A Prefeitura de São Paulo mantém equipes de Saúde e Assistência Social que realizam abordagens continuamente na região da Luz. Somente no primeiro trimestre, o Redenção na Rua, que percorre a região, realizou 9.462 abordagens, com 2.014 atendimentos médicos, 763 encaminhamentos para a rede de saúde e 393 encaminhamentos para o Serviço Integrado de Acolhida Terapêutica (SIAT) II – Acolhimento Temporário. O encaminhamento de usuários para atendimento no Serviço Integrado de Acolhida Terapêutica (SIAT) II aumentou 7 vezes entre janeiro e março deste ano.  Os dados são da equipe de abordagem da Secretaria Municipal da Saúde (SMS), que em janeiro direcionou 27 pessoas e em março, conseguiu enviar 202 usuários abusivos de álcool e outras drogas para o serviço terapêutico.O atendimento no CAPS IV aumentou 20% nesse mesmo período. Foram 453 em janeiro e 547 pacientes em março. O equipamento está localizado justamente em frente à Praça Princesa Isabel.

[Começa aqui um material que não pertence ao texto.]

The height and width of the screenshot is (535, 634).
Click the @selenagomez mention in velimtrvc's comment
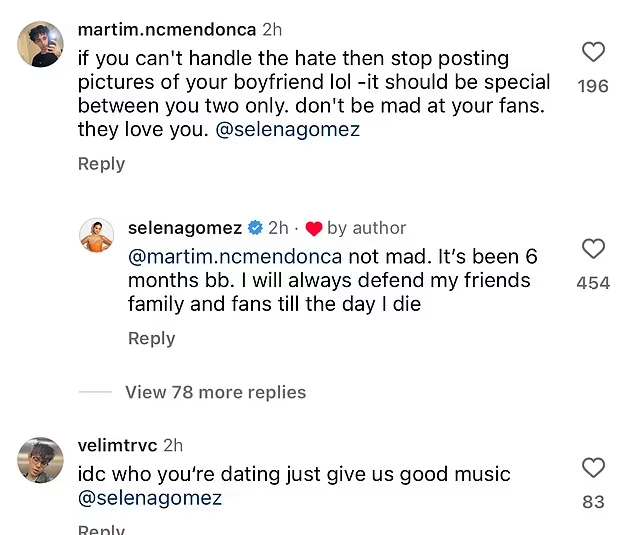pyautogui.click(x=149, y=498)
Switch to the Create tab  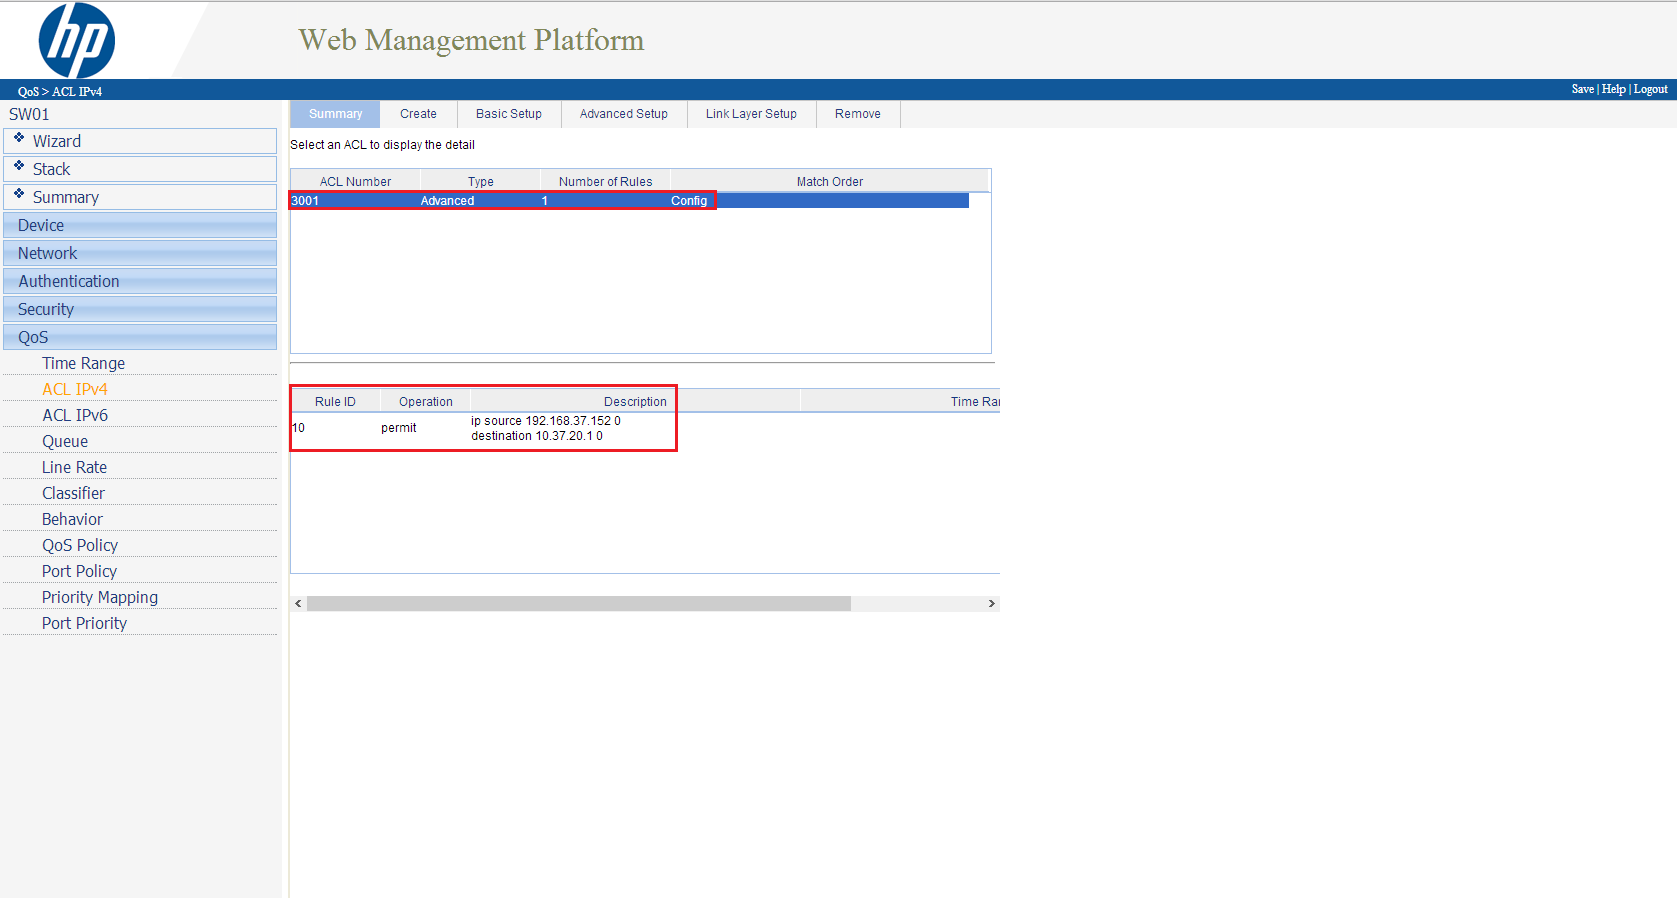point(418,114)
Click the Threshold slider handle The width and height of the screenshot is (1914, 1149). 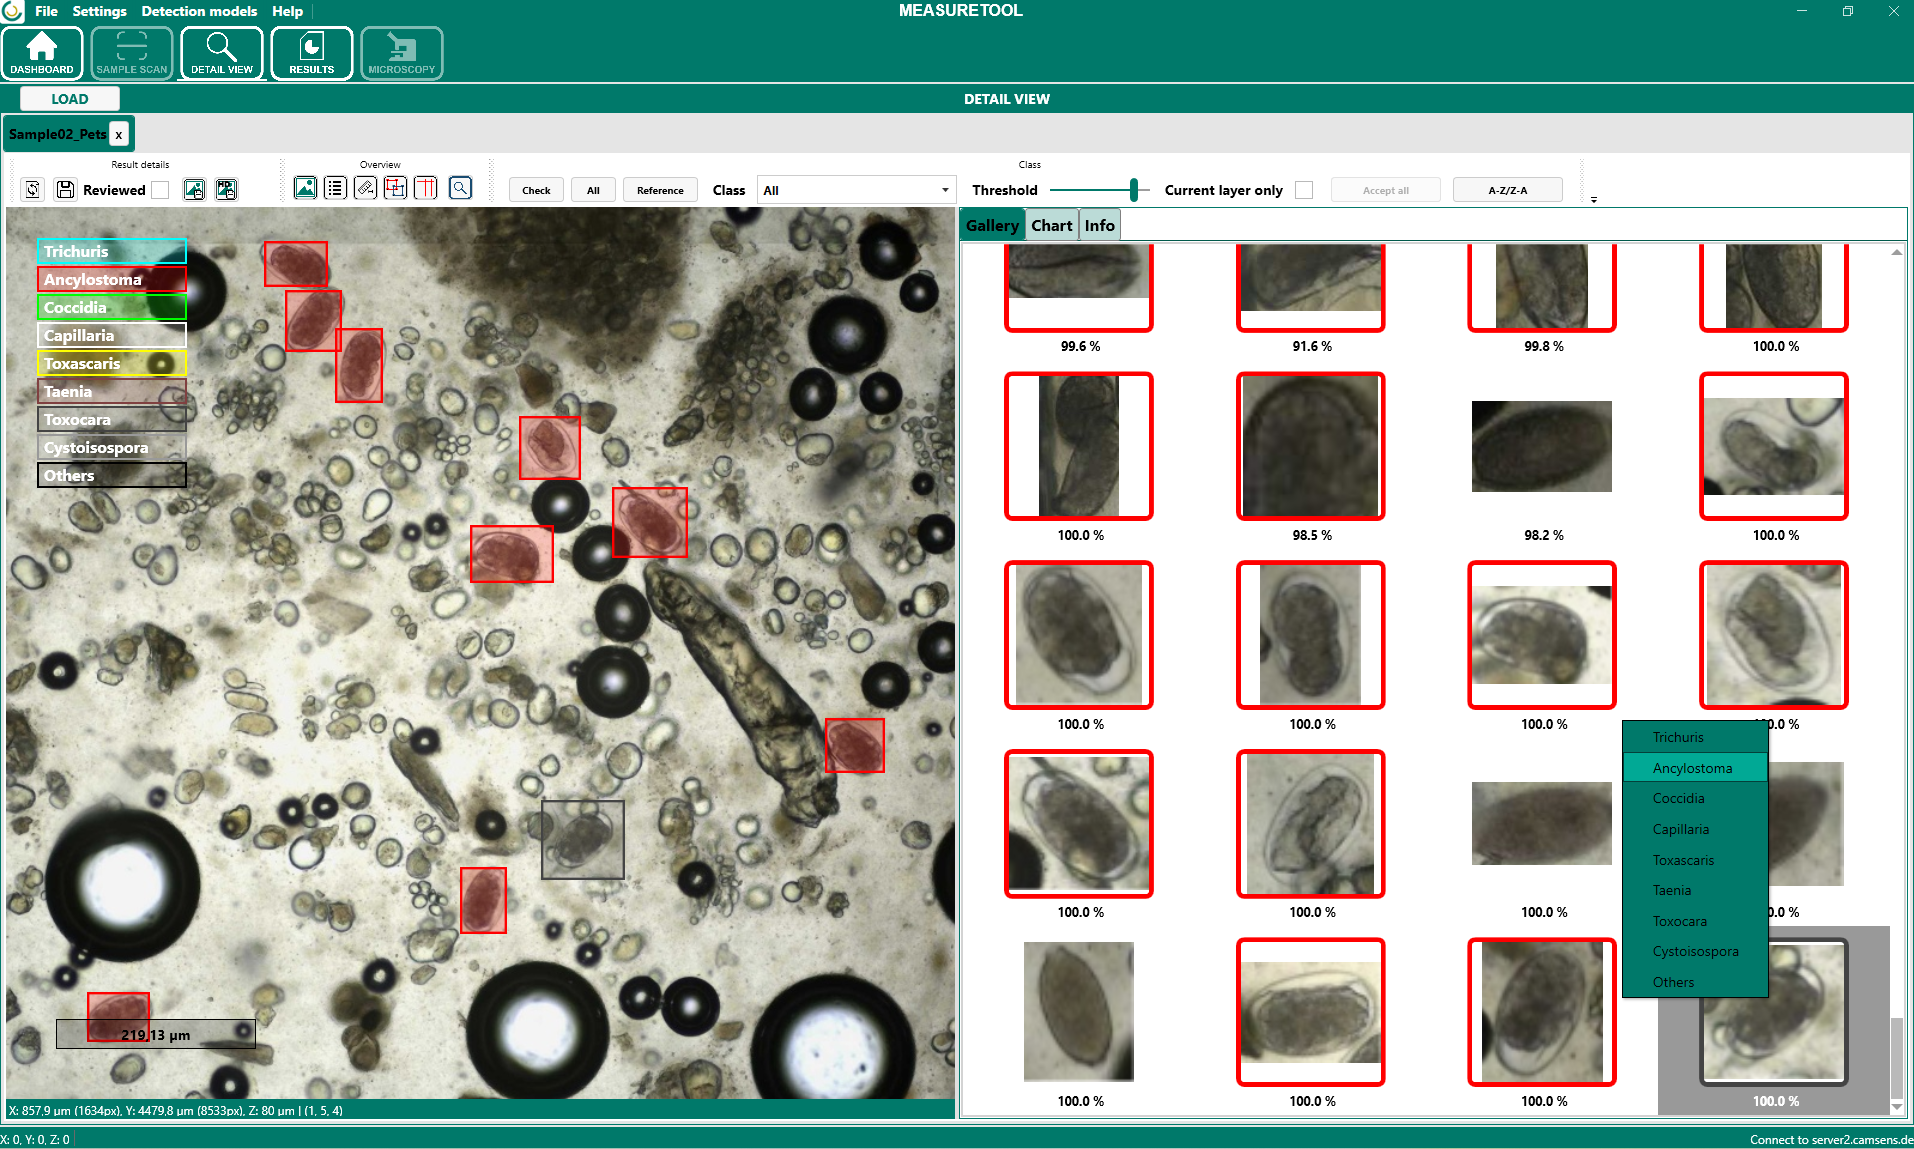click(1133, 190)
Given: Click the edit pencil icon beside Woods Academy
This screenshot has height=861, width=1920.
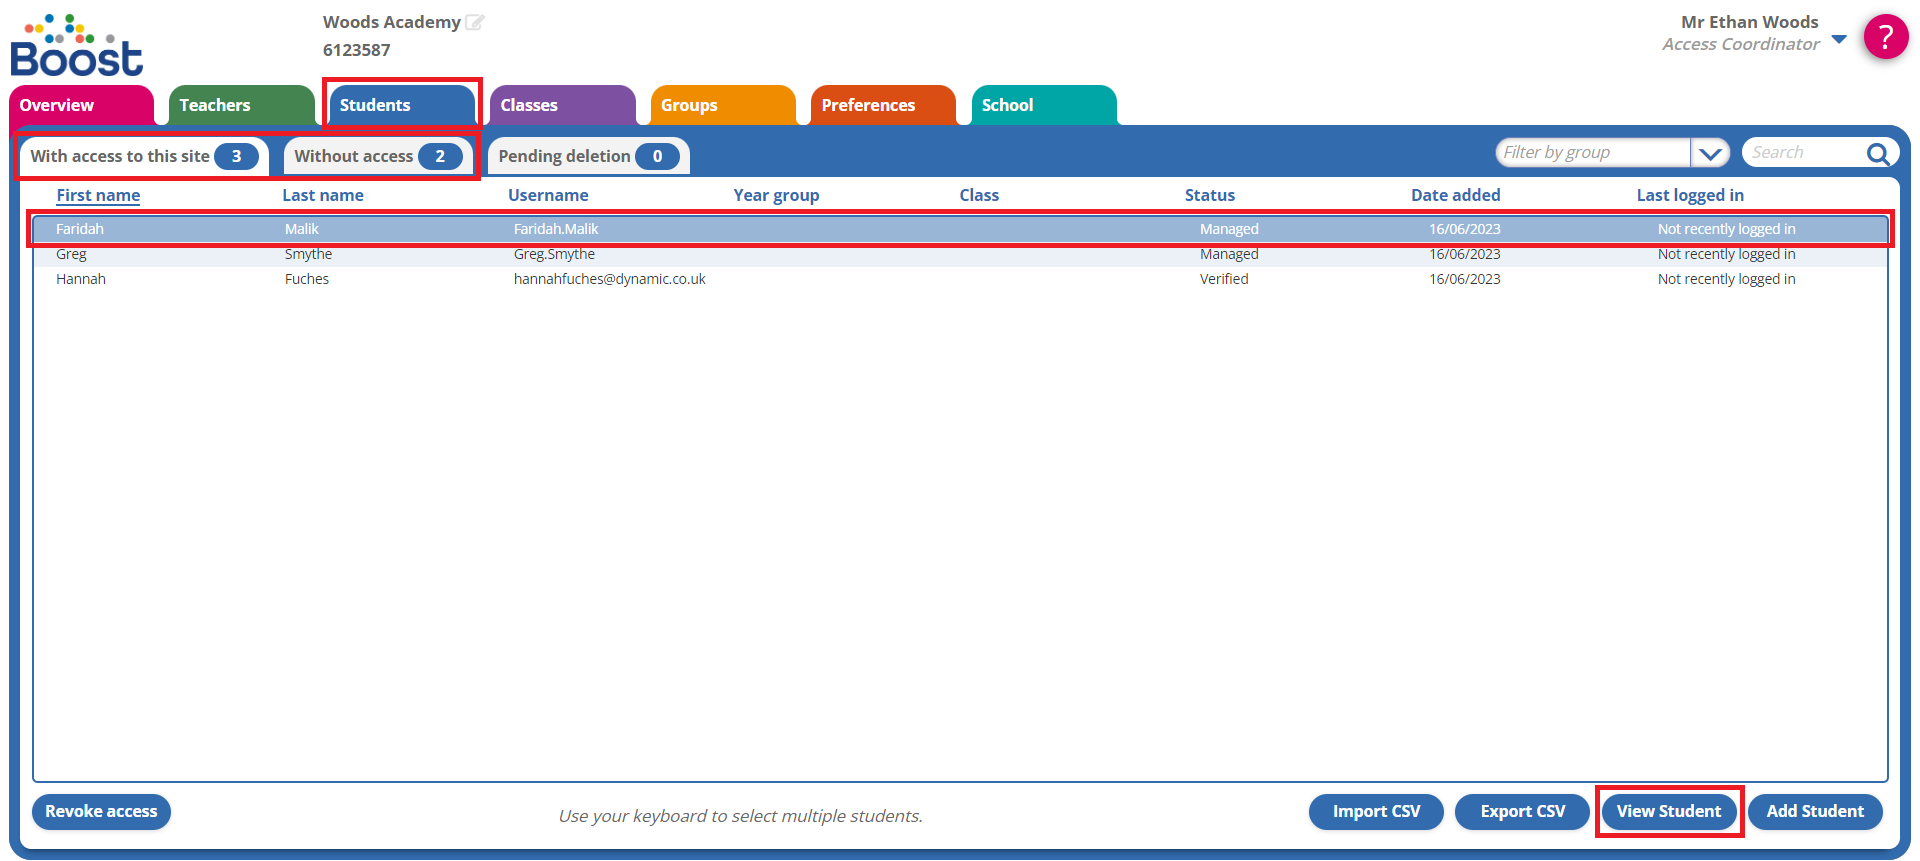Looking at the screenshot, I should [x=474, y=22].
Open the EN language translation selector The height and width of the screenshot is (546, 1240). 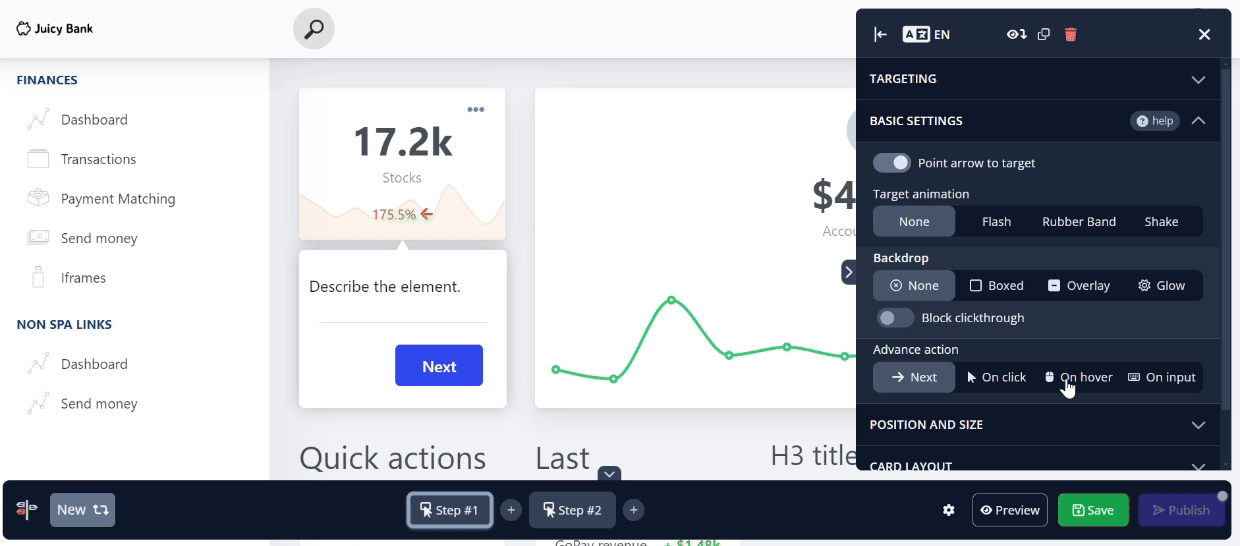pyautogui.click(x=926, y=34)
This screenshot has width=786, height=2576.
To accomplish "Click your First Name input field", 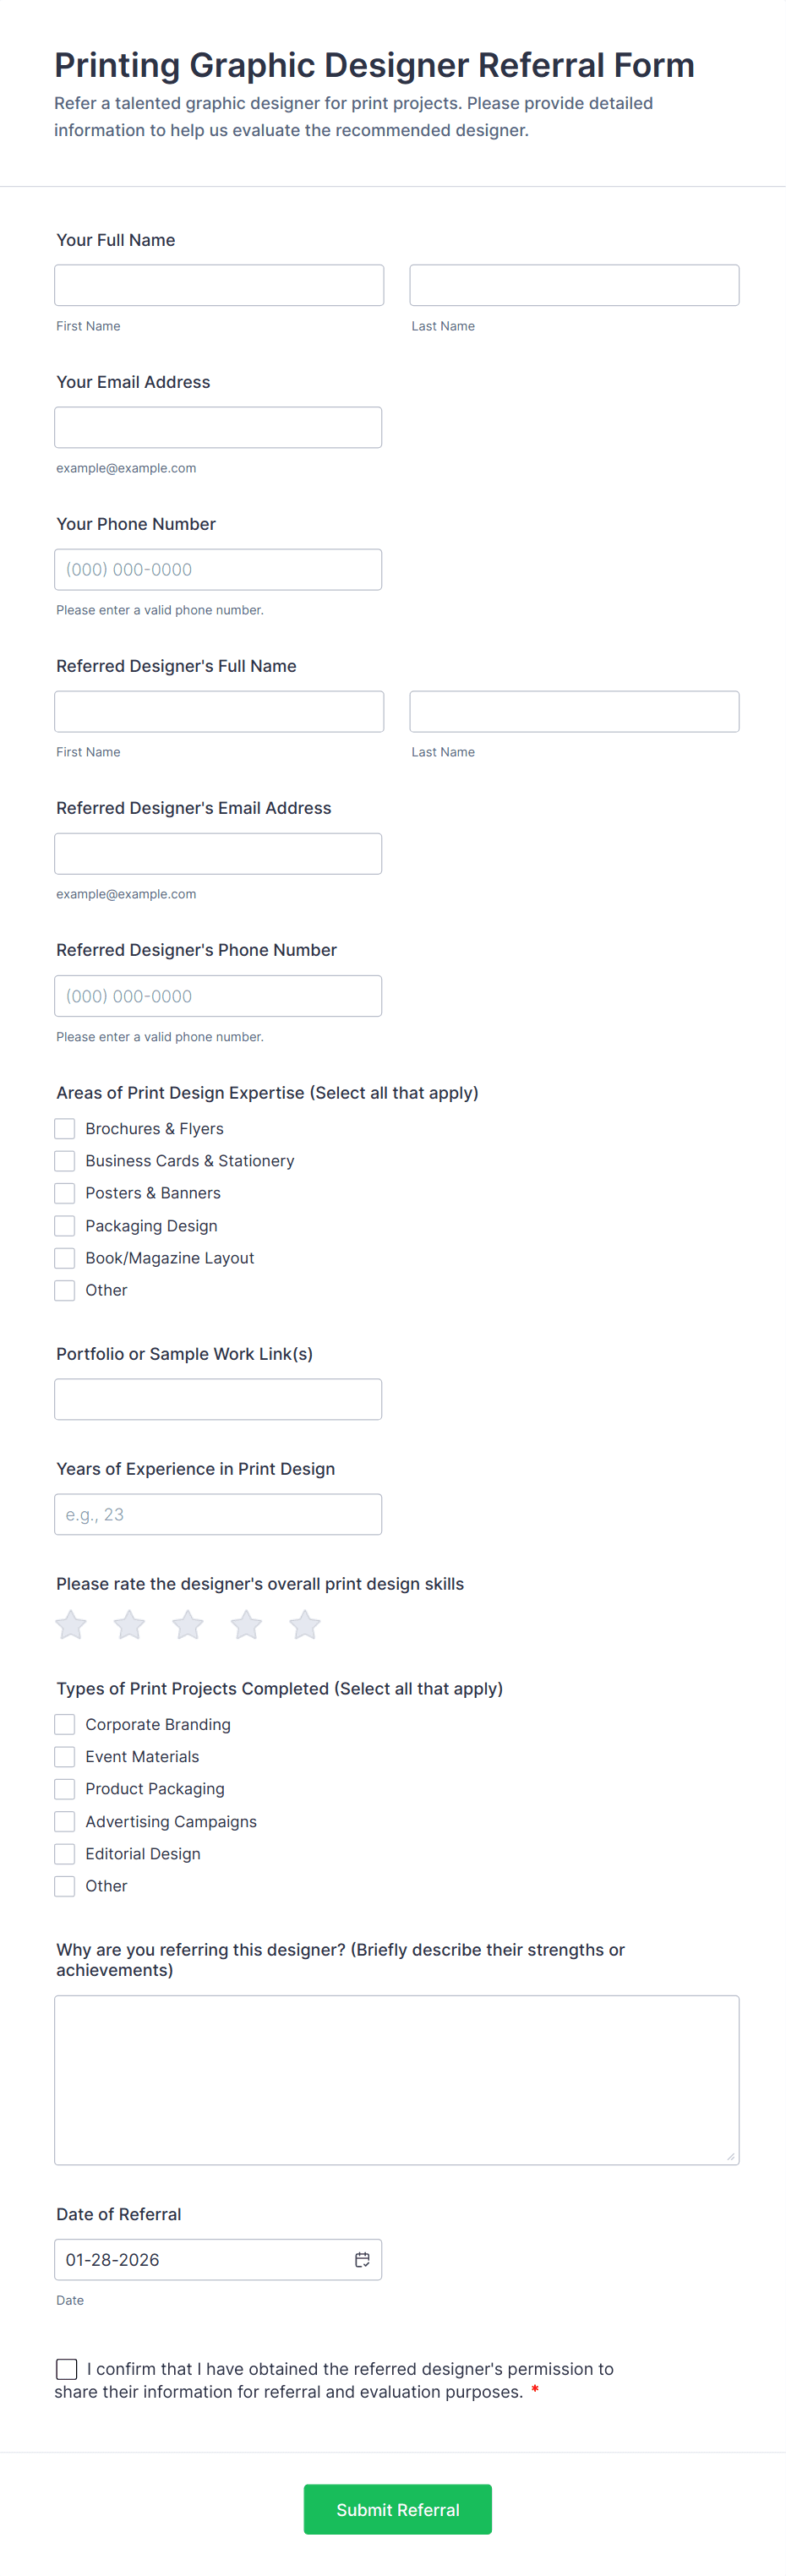I will [x=219, y=285].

A dispersão do fluxo em focos menores traz uma perspectiva de aumentar o número de usuários que aceitam acolhimento e tratamento pelas equipes multidisciplinares, facilitando as abordagens pelas equipes técnicas, uma vez que o trabalho era dificultado pelas grandes aglomerações, bem como por influência do tráfico nos usuários.

As equipes do Serviço Especializado de Abordagem Social (Seas), da Secretaria Municipal de Assistência e Desenvolvimento Social (SMADS) realizaram 186 atendimentos às pessoas em situação de rua ou vulnerabilidade social na Praça Princesa Isabel, na República, e arredores somente na última quinta-feira (12). No período entre 25 março até a última quinta-feira (12), correspondente a 49 dias seguidos, os orientadores registraram mais de quatro mil abordagens no território que resultaram em mais de mil encaminhamentos e três mil orientações. As ações são realizadas sempre com o objetivo de proporcionar acesso à rede de serviços socioassistenciais e às demais políticas públicas, bem como desencadear o processo de saída das ruas e promover o retorno familiar.